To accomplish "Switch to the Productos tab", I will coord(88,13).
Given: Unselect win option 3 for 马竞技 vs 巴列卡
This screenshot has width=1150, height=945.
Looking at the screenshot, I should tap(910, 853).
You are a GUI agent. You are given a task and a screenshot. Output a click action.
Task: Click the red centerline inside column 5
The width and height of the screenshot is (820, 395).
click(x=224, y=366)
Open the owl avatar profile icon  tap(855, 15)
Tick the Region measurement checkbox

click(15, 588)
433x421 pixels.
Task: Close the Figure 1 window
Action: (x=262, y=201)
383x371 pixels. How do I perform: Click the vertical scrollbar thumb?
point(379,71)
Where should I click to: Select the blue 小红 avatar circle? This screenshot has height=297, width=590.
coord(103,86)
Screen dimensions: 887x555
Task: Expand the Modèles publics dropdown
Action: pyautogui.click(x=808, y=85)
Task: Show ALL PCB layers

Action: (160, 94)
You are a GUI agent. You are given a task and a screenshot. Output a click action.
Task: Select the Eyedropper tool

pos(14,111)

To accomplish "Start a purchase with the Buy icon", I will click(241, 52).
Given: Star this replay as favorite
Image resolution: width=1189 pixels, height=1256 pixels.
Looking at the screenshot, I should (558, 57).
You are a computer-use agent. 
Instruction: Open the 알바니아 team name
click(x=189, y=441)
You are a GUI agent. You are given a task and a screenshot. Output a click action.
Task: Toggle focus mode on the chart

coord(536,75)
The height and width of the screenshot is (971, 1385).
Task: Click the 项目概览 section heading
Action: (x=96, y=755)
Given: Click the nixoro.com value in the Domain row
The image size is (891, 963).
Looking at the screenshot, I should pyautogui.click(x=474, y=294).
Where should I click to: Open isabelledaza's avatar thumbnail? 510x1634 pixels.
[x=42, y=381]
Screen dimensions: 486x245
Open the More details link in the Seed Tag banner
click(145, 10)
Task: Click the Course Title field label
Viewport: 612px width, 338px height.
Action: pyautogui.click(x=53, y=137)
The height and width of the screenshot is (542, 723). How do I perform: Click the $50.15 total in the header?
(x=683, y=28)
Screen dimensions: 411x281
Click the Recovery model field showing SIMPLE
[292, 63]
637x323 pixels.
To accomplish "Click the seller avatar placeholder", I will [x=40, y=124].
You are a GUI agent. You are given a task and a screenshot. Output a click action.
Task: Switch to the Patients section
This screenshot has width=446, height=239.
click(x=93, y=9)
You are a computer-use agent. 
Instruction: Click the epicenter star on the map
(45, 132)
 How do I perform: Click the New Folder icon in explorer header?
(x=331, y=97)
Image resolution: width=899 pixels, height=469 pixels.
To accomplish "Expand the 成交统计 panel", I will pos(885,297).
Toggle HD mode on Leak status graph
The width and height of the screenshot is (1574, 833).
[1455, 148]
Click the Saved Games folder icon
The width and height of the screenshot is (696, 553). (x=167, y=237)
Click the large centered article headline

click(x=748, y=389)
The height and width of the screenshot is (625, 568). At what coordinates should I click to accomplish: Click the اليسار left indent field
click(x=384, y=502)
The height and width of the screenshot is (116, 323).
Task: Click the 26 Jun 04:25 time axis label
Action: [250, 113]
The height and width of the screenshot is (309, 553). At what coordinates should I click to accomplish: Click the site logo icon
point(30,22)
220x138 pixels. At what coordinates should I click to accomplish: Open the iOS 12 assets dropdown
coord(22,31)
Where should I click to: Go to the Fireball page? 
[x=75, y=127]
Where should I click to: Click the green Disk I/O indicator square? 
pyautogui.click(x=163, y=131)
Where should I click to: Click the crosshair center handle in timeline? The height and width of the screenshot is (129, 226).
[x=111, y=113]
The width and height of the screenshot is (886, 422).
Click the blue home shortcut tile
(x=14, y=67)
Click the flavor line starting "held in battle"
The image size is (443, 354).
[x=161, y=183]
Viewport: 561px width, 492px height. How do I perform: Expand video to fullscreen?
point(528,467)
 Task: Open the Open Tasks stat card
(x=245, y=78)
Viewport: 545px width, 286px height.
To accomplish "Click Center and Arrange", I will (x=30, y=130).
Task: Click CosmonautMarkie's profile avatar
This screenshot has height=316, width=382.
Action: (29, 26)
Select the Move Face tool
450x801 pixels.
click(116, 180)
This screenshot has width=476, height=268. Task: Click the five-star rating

────────────────

_To do_
Could every entry above be printed again, word for word?

_Response to this task_
To accomplish "Switch to the Productos tab", I will coord(88,13).
Given: Unselect win option 3 for 马竞技 vs 巴列卡
This screenshot has width=1150, height=945.
Looking at the screenshot, I should tap(910, 853).
You are a GUI agent. You are given a task and a screenshot. Output a click action.
Task: Click the red centerline inside column 5
The width and height of the screenshot is (820, 395).
click(x=224, y=366)
Open the owl avatar profile icon  tap(855, 15)
Tick the Region measurement checkbox

click(15, 588)
433x421 pixels.
Task: Close the Figure 1 window
Action: (x=262, y=201)
383x371 pixels. How do I perform: Click the vertical scrollbar thumb?
point(379,71)
Where should I click to: Select the blue 小红 avatar circle? This screenshot has height=297, width=590.
coord(103,86)
Screen dimensions: 887x555
Task: Expand the Modèles publics dropdown
Action: pyautogui.click(x=808, y=85)
Task: Show ALL PCB layers

Action: (160, 94)
You are a GUI agent. You are given a task and a screenshot. Output a click action.
Task: Select the Eyedropper tool

pos(14,111)

To accomplish "Start a purchase with the Buy icon", I will click(241, 52).
Given: Star this replay as favorite
Image resolution: width=1189 pixels, height=1256 pixels.
Looking at the screenshot, I should (558, 57).
You are a computer-use agent. 
Instruction: Open the 알바니아 team name
click(x=189, y=441)
You are a GUI agent. You are given a task and a screenshot. Output a click action.
Task: Toggle focus mode on the chart

coord(536,75)
The height and width of the screenshot is (971, 1385).
Task: Click the 项目概览 section heading
Action: (x=96, y=755)
Given: Click the nixoro.com value in the Domain row
The image size is (891, 963).
Looking at the screenshot, I should pyautogui.click(x=474, y=294).
Where should I click to: Open isabelledaza's avatar thumbnail? 510x1634 pixels.
[x=42, y=381]
Screen dimensions: 486x245
Open the More details link in the Seed Tag banner
click(145, 10)
Task: Click the Course Title field label
Viewport: 612px width, 338px height.
Action: pyautogui.click(x=53, y=137)
The height and width of the screenshot is (542, 723). How do I perform: Click the $50.15 total in the header?
(x=683, y=28)
Screen dimensions: 411x281
Click the Recovery model field showing SIMPLE
[292, 63]
637x323 pixels.
To accomplish "Click the seller avatar placeholder", I will [x=40, y=124].
You are a GUI agent. You are given a task and a screenshot. Output a click action.
Task: Switch to the Patients section
This screenshot has width=446, height=239.
click(x=93, y=9)
You are a computer-use agent. 
Instruction: Click the epicenter star on the map
(45, 132)
 How do I perform: Click the New Folder icon in explorer header?
(x=331, y=97)
Image resolution: width=899 pixels, height=469 pixels.
To accomplish "Expand the 成交统计 panel", I will pos(885,297).
Toggle HD mode on Leak status graph
The width and height of the screenshot is (1574, 833).
[1455, 148]
Click the Saved Games folder icon
The width and height of the screenshot is (696, 553). (x=167, y=237)
Click the large centered article headline

click(x=748, y=389)
The height and width of the screenshot is (625, 568). At what coordinates should I click to accomplish: Click the اليسار left indent field
click(x=384, y=502)
The height and width of the screenshot is (116, 323).
Task: Click the 26 Jun 04:25 time axis label
Action: [250, 113]
The height and width of the screenshot is (309, 553). At what coordinates should I click to accomplish: Click the site logo icon
point(30,22)
220x138 pixels. At what coordinates should I click to accomplish: Open the iOS 12 assets dropdown
coord(22,31)
Where should I click to: Go to the Fireball page? 
[x=75, y=127]
Where should I click to: Click the green Disk I/O indicator square? 
pyautogui.click(x=163, y=131)
Where should I click to: Click the crosshair center handle in timeline? The height and width of the screenshot is (129, 226).
[x=111, y=113]
The width and height of the screenshot is (886, 422).
Click the blue home shortcut tile
(x=14, y=67)
Click the flavor line starting "held in battle"
The image size is (443, 354).
[x=161, y=183]
Viewport: 561px width, 492px height. How do I perform: Expand video to fullscreen?
point(528,467)
 Task: Open the Open Tasks stat card
(x=245, y=78)
Viewport: 545px width, 286px height.
To accomplish "Click Center and Arrange", I will (x=30, y=130).
Task: Click CosmonautMarkie's profile avatar
This screenshot has height=316, width=382.
Action: (29, 26)
Select the Move Face tool
450x801 pixels.
click(116, 180)
This screenshot has width=476, height=268. Task: Click the five-star rating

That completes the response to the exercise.